*Task prompt*
Change "Image resolution" to "Screenshot resolution" throughout the rows below, and reproduce every other part of those rows unaltered.

[Dataset rows]
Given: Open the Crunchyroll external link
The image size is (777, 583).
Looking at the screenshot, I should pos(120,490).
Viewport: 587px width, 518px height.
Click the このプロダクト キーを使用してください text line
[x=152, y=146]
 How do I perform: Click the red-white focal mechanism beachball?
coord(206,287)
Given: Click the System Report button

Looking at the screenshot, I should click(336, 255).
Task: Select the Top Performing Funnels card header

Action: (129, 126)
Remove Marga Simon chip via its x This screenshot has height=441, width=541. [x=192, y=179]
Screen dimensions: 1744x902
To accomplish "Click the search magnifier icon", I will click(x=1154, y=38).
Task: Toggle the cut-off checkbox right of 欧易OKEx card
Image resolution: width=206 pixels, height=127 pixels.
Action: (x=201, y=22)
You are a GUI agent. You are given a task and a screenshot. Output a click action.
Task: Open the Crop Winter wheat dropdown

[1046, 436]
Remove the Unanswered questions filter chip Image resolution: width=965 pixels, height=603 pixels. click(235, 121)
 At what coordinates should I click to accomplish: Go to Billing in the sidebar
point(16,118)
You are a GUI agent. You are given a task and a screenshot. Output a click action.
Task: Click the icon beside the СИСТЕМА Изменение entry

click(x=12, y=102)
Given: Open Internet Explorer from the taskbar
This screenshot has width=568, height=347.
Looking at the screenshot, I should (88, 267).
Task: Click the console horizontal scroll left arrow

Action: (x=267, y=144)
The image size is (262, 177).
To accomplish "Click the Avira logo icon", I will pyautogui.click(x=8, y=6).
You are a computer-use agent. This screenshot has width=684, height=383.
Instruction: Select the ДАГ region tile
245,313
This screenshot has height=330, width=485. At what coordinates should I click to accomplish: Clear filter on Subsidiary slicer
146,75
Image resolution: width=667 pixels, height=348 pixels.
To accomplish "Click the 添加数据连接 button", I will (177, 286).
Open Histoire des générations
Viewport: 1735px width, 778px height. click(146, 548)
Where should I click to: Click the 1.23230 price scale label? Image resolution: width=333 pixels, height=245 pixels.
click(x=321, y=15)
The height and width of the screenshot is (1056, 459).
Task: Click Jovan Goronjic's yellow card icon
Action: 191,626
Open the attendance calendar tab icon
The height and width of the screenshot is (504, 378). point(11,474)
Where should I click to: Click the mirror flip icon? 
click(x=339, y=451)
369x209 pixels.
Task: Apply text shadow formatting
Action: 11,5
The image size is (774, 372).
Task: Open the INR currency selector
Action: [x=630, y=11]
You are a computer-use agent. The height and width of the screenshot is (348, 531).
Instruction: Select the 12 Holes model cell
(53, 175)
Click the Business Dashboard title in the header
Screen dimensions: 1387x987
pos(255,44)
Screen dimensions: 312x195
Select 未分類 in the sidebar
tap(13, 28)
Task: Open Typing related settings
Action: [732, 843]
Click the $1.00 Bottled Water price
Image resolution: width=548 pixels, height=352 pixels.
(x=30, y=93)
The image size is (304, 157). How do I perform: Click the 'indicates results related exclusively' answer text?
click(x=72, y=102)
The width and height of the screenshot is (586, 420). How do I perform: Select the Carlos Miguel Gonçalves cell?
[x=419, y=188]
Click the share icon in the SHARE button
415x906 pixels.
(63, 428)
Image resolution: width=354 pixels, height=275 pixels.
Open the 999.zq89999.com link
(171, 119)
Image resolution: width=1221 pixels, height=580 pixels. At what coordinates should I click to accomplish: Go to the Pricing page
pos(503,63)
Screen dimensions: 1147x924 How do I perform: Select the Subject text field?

*Result of the task*
Given: Open the Crunchyroll external link
The image size is (777, 583).
Looking at the screenshot, I should pos(120,490).
Viewport: 587px width, 518px height.
Click the このプロダクト キーを使用してください text line
[x=152, y=146]
 How do I perform: Click the red-white focal mechanism beachball?
coord(206,287)
Given: Click the System Report button

Looking at the screenshot, I should click(336, 255).
Task: Select the Top Performing Funnels card header

Action: (129, 126)
Remove Marga Simon chip via its x This screenshot has height=441, width=541. [x=192, y=179]
Screen dimensions: 1744x902
To accomplish "Click the search magnifier icon", I will click(x=1154, y=38).
Task: Toggle the cut-off checkbox right of 欧易OKEx card
Screenshot resolution: width=206 pixels, height=127 pixels.
Action: (x=201, y=22)
You are a GUI agent. You are given a task and a screenshot. Output a click action.
Task: Open the Crop Winter wheat dropdown

[1046, 436]
Remove the Unanswered questions filter chip Screenshot resolution: width=965 pixels, height=603 pixels. click(235, 121)
 At what coordinates should I click to accomplish: Go to Billing in the sidebar
point(16,118)
You are a GUI agent. You are given a task and a screenshot. Output a click action.
Task: Click the icon beside the СИСТЕМА Изменение entry

click(x=12, y=102)
Given: Open Internet Explorer from the taskbar
This screenshot has width=568, height=347.
Looking at the screenshot, I should (88, 267).
Task: Click the console horizontal scroll left arrow

Action: (x=267, y=144)
The image size is (262, 177).
To accomplish "Click the Avira logo icon", I will pyautogui.click(x=8, y=6).
You are a computer-use agent. This screenshot has width=684, height=383.
Instruction: Select the ДАГ region tile
245,313
This screenshot has height=330, width=485. At what coordinates should I click to accomplish: Clear filter on Subsidiary slicer
146,75
Screenshot resolution: width=667 pixels, height=348 pixels.
To accomplish "Click the 添加数据连接 button", I will (177, 286).
Open Histoire des générations
Viewport: 1735px width, 778px height. click(146, 548)
Where should I click to: Click the 1.23230 price scale label? Screenshot resolution: width=333 pixels, height=245 pixels.
click(x=321, y=15)
The height and width of the screenshot is (1056, 459).
Task: Click Jovan Goronjic's yellow card icon
Action: 191,626
Open the attendance calendar tab icon
The height and width of the screenshot is (504, 378). point(11,474)
Where should I click to: Click the mirror flip icon? 
click(x=339, y=451)
369x209 pixels.
Task: Apply text shadow formatting
Action: 11,5
The image size is (774, 372).
Task: Open the INR currency selector
Action: [x=630, y=11]
You are a computer-use agent. The height and width of the screenshot is (348, 531).
Instruction: Select the 12 Holes model cell
(53, 175)
Click the Business Dashboard title in the header
Screen dimensions: 1387x987
pos(255,44)
Screen dimensions: 312x195
Select 未分類 in the sidebar
tap(13, 28)
Task: Open Typing related settings
Action: [732, 843]
Click the $1.00 Bottled Water price
Screenshot resolution: width=548 pixels, height=352 pixels.
(x=30, y=93)
The image size is (304, 157). How do I perform: Click the 'indicates results related exclusively' answer text?
click(x=72, y=102)
The width and height of the screenshot is (586, 420). How do I perform: Select the Carlos Miguel Gonçalves cell?
[x=419, y=188]
Click the share icon in the SHARE button
415x906 pixels.
(63, 428)
Screenshot resolution: width=354 pixels, height=275 pixels.
Open the 999.zq89999.com link
(171, 119)
Screenshot resolution: width=1221 pixels, height=580 pixels. At what coordinates should I click to accomplish: Go to the Pricing page
pos(503,63)
Screen dimensions: 1147x924 How do I perform: Select the Subject text field?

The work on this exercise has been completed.